White reviewed the events in Egypt, Wisconsin, and elsewhere in 2011, saying they expressed growing working class resistance. “The question that emerged in all of these struggles is one of leadership,” White stated. “We are not appealing to the conscience of the ruling class. We are fighting to build a political movement of the working class that will take the levers of economic and political life in its own hands.”
A lively question and answer session followed White’s remarks. Candace, an Ypsilanti resident, said, “I have seen the decline you talk about for a long time. I’m currently applying for jobs, and I’m being paid $7.50 an hour. I was paid that in 1978! What is wrong with this picture?” She expressed frustration at the high percentage of goods produced in other countries, and suggested that protectionist measures would benefit workers.

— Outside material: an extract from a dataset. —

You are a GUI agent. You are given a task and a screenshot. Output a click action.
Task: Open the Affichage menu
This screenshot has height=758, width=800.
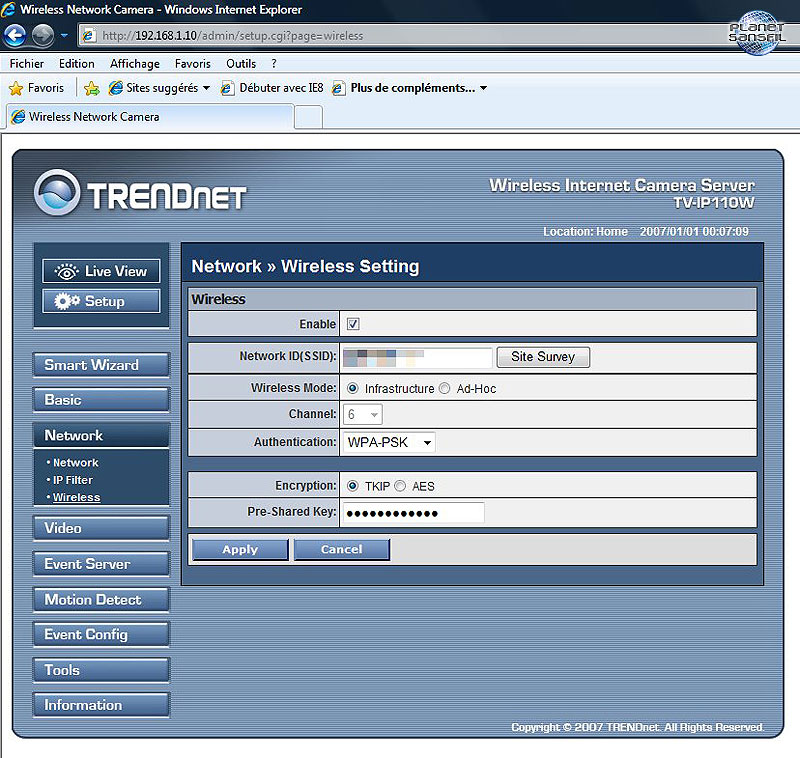pyautogui.click(x=135, y=64)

“The same banks and corporations that are attacking us here are going after workers in Greece, Japan, and Mexico,” White explained. He pointed to the auto bailout in 2009. “When workers here were forced to take wage cuts, the first thing Fiat did was tell the Italian workforce that they had to take a wage cut or the company would close their plants and move production over to the US where it was now cheaper.
“Nationalism is the Achilles heel of the working class,” White said. “It is used to blur the line between the workers and the owners, and it has meant a drastic decline in living standards. Now the UAW brags that GM is shutting down plants in Mexico to move back to the US.” Moreover, White explained, workers must understand the danger of war in the name of “the American way.”

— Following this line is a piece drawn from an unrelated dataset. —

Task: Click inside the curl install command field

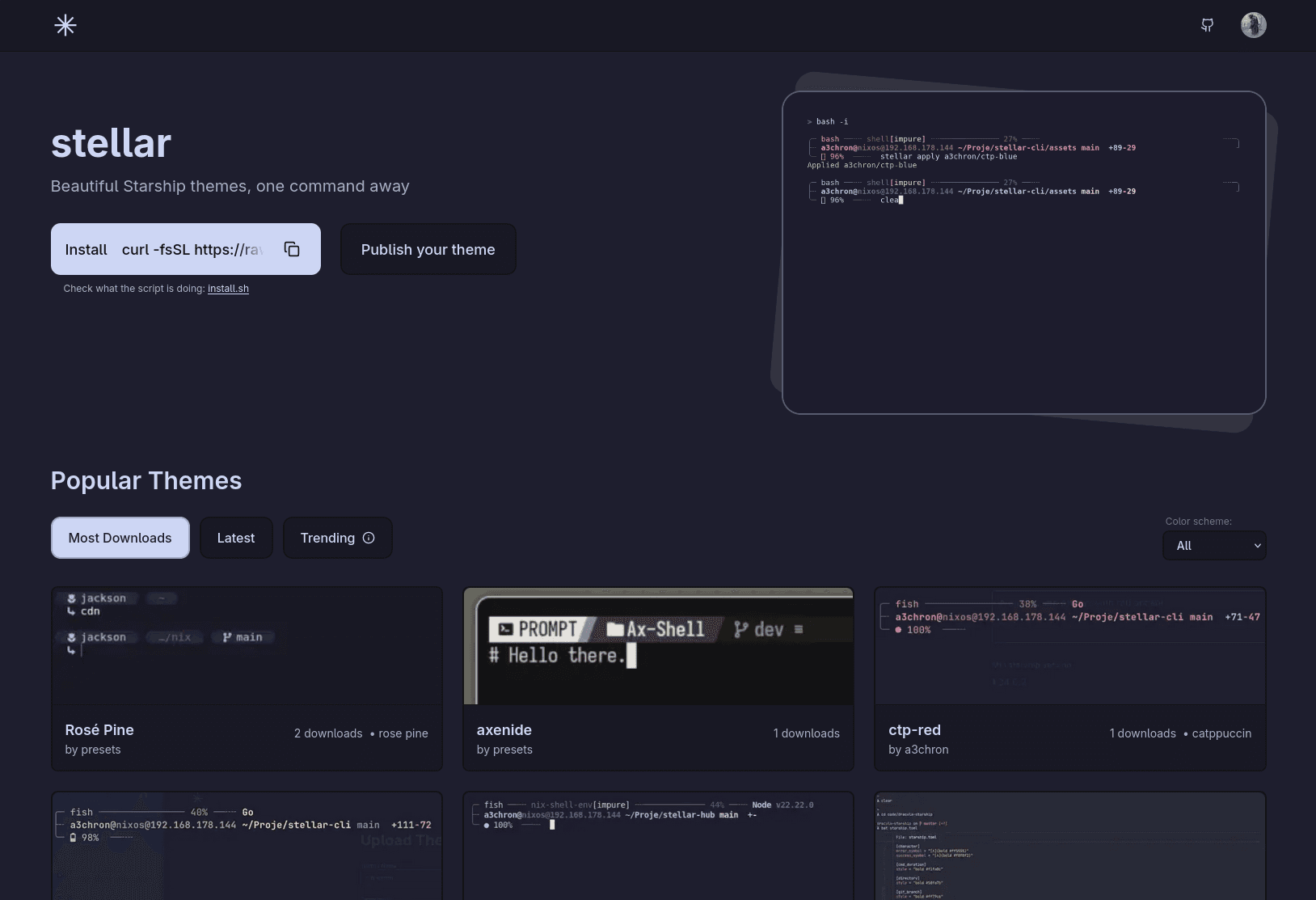Action: pos(194,249)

Technological advances and the globalization of production were not the problem, White added. “It’s that all economic and social decisions are made in the interests of private profit. We insist that the working class has inalienable social rights, like a decent job, free education, a dignified retirement, access to culture and leisure time. Globalization produces conditions for abundance—socialism is not an equal distribution of poverty, but the raising of the economic level of all to live up to the full potential of humanity.”
Charles, an SEP supporter, asked White about the response of Caterpillar workers to the campaign, and the role of the unions. “Caterpillar revenue is up 28 percent in the quarter,” he said. “The CEO said something really stupid like, ‘what economic crisis?’ What has the union said of this?”
“The unions say that a company’s success has a ‘trickle-down’ effect for its workforce,” White said, “but corporate profits are an expression of just the opposite process. Profits are a product of exploitation.” White explained the SEP’s call for the building of independent rank-and-file committees of workers.
Reagan, a 29-year-old tutor, asked White what the Socialist Equality Party’s “vision of a future society” would be. “What sets you apart from the Green Party and so-called left libertarians?” He asked about the difference between the SEP and Noam Chomsky, or the French Socialist Party.
“The Greens are not a socialist party, but a party of the upper middle class,” White replied. “Everywhere they have come to power, including in Germany and Australia, they have imposed austerity, supported militarism and other attacks on the working class.”
As for Chomsky, White said, he is an opponent of the Russian Revolution, a supporter of anarchism, and backed Obama’s election campaign in 2008. The anarchists reject the revolutionary role of the working class and the struggle for workers to take political power in our own hands. “Anarchists reject the claim that workers need politics, or even that there is such a thing as objective truth. We say you can learn from history. Our movement was founded by Leon Trotsky on the basis of internationalism, in opposition both to Stalin’s ‘socialism in one country’ and the national chauvinism of Social Democracy.
“The working class demonstrated its revolutionary capacity throughout the 20th century. The question, however, is leadership. Our movement is building that leadership based on the lessons of history.”